A tale indagine dovrebbe accompagnarsi l’inizio di un processo di autovalutazione che si sviluppi in modo progressivo negli anni. È chiaro che una valutazione deve riferirsi a obbiettivi prefissati. Crediamo poco alle mitologie aziendaliste dei “benchmark” quantitativi. Diane Ravitch, già consigliere del presidente Clinton e autrice della riforma basata su test e “accountability” ha scritto un libro di radicale autocritica in cui sostiene che il ricorso estensivo ai test sta distruggendo l’istruzione negli USA. Secondo noi, Ravitch ha indicato perfettamente in che cosa consista il successo educativo e quindi l’obbiettivo da perseguire. Esso è dato dalla definizione di persona ben istruita: «Una persona bene istruita ha una mente ben fornita, formata dal leggere e dal pensare la storia, la scienza, la letteratura, le arti e la politica. Una persona ben istruita ha appreso come spiegare le idee e come ascoltare rispettosamente gli altri». Sono indicazioni quasi rivoluzionarie in un contesto in cui troppi predicano che i contenuti e le discipline non contano nulla, che leggere non è importante, ancor meno sapersi spiegare e non si fa nulla per educare all’ascolto, anzi si incentiva la chiacchiera presuntuosa. Occorre inoltre che la scuola sia un luogo in cui si lavora in modo disteso e sereno, che non è sinonimo di un clima “ludico”, che può ben essere improduttivo e isterico.

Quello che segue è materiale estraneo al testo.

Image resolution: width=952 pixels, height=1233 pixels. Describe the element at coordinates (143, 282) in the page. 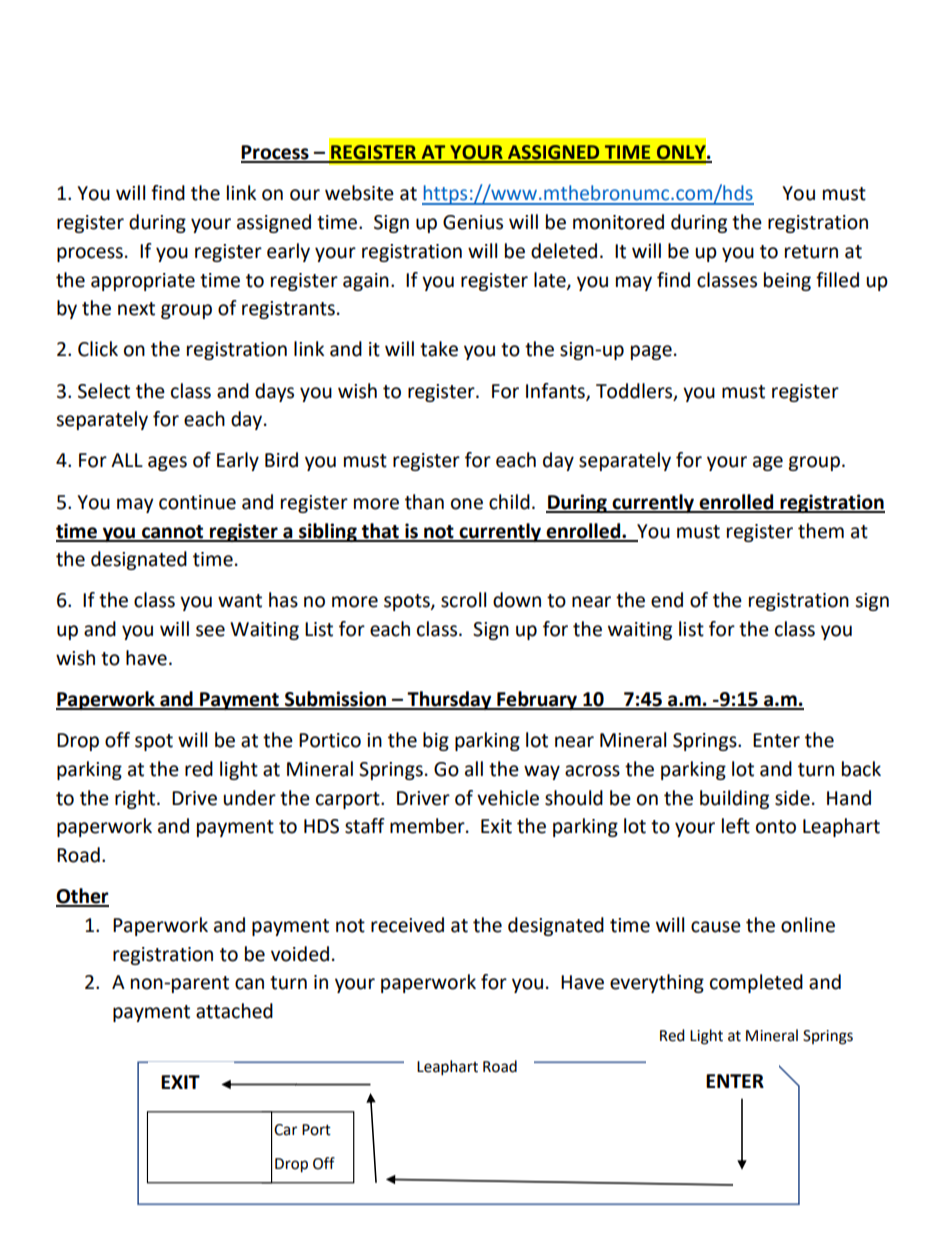

I see `appropriate` at that location.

Le scuole debbono impegnarsi a farsi valutare. Invece di insistere con progetti confusi e sperimentazioni di scarso successo, occorre seguire l’unica via sensata: un sistema di ispezioni incrociate da parte di commissioni composte da insegnanti esterni e ispettori. In attesa che questo sistema venga definito in dettaglio, le scuole potrebbero promuovere un processo virtuoso sottoponendosi a forme di giudizio tra pari. Ad esempio – sul modello di istituzioni estere – si potrebbe introdurre la prassi di sottoporre al giudizio di colleghi di altre scuole una scelta a campione di testi e valutazioni di compiti scritti. Questi giudizi andrebbero discussi nell’ambito di una commissione di valutazione d’istituto ponendoli a confronto con quelli dei docenti interni. Ciò determinerà forme di confronto, anche dialettico, che saranno un sicuro fattore di crescita. Un maestro che propone a raffica calcoli ripetitivi o un professore di letteratura che propone schede di lettura standardizzate avranno modo di riflettere, di difendere o rivedere le proprie scelte.

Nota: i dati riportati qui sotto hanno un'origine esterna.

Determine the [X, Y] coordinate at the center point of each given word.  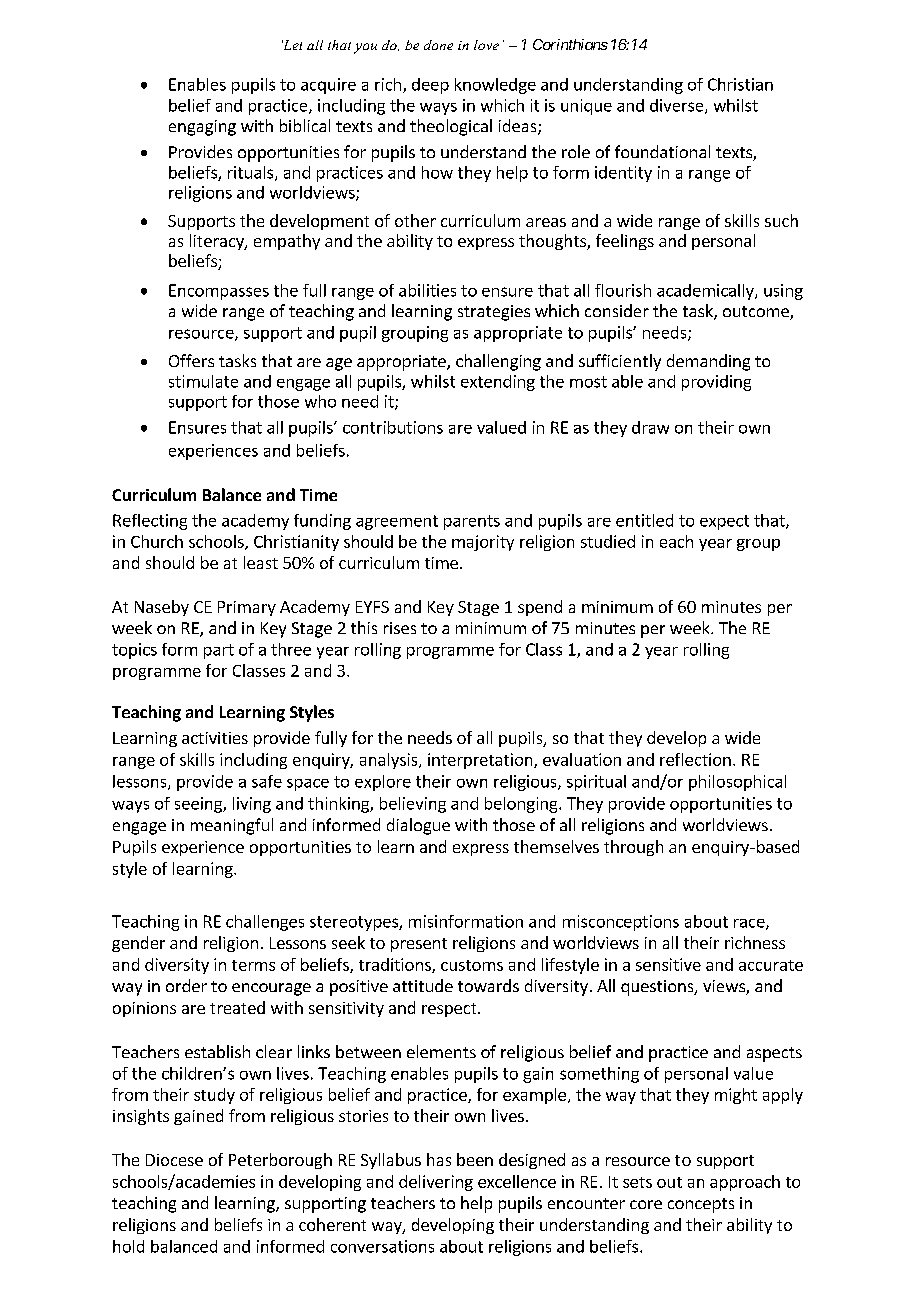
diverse [678, 106]
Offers [191, 360]
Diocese [174, 1160]
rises [400, 628]
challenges [265, 923]
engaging [202, 128]
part [219, 651]
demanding [708, 362]
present [419, 945]
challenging [498, 362]
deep [430, 86]
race [750, 924]
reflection [695, 759]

Quanto all’Invalsi è bene che si limiti alla valutazione complessiva del sistema senza entrare direttamente in campo. La prova Invalsi di terza media basata sull’idea assurda di interferire sulla valutazione e poi valutarla, va cancellata. Per riqualificare la scuola italiana occorre responsabilizzarne i protagonisti e non deresponsabilizzarli riducendoli a esecutori di precetti standardizzati. Una forte parsimonia nel ricorso ai test può evitare la piaga dell’insegnamento volto al superamento dei test (“teaching to the test”) che ovviamente fa emergere gli insegnanti peggiori, quelli che anziché fare il lavoro di classe si limitano a trasmettere ricette confezionate altrove. 

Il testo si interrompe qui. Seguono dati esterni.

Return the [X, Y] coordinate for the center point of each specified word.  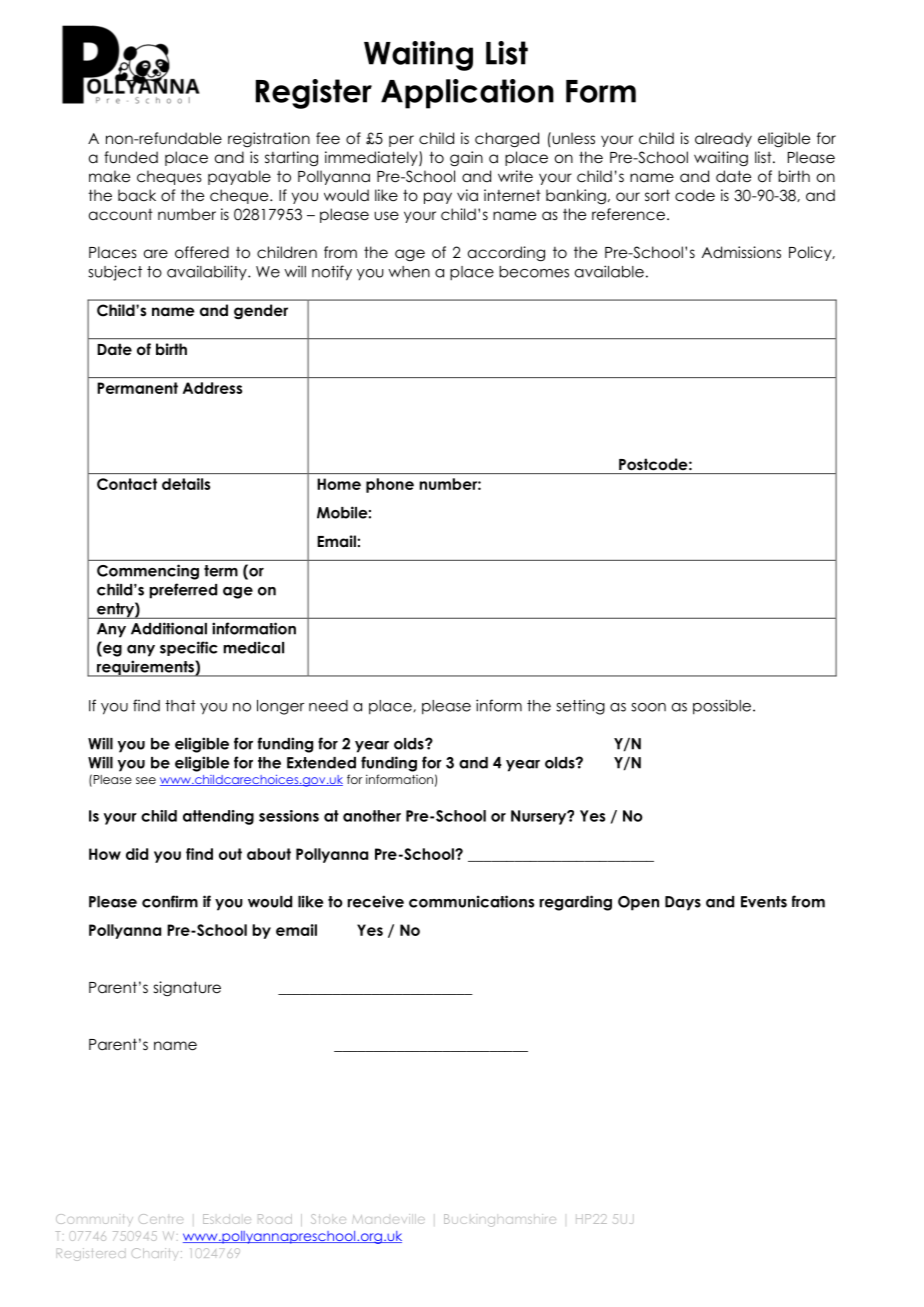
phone [390, 485]
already [723, 139]
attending [218, 817]
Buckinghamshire [500, 1220]
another [372, 816]
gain [466, 159]
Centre [161, 1219]
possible [723, 707]
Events [764, 902]
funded [131, 157]
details [186, 484]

(Il Messaggero, 24 settembre 2013)

Aggiungo un post scriptum suggerito dalle dichiarazioni del ministro Carrozza:

Alcuni giorni fa si è svolta una tavola rotonda sulla valutazione all'università di Roma Tre con presenze autorevoli e, pur nella varietà dei punti di vista, è apparsa difficilmente confutabile la tesi che parlare di valutazioni "oggettive standardizzate" è a dir poco avventato. Persino nelle scienze esatte si parla con cautela di "oggettività", ma quantomeno quando esiste la possibilità di fare misurazioni sulla base di unità di misura standard universali il sostantivo assume un senso. Ma quando si parla di valutazioni di soggetti da parte di soggetti la cosa diventa francamente ridicola, persino urticante per chi abbia un minimo di competenza epistemologica. Ricordo il caso di quell'“esperto” che da me richiesto di dire quale sia l'unità di misura delle competenze ha risposto: "il test". 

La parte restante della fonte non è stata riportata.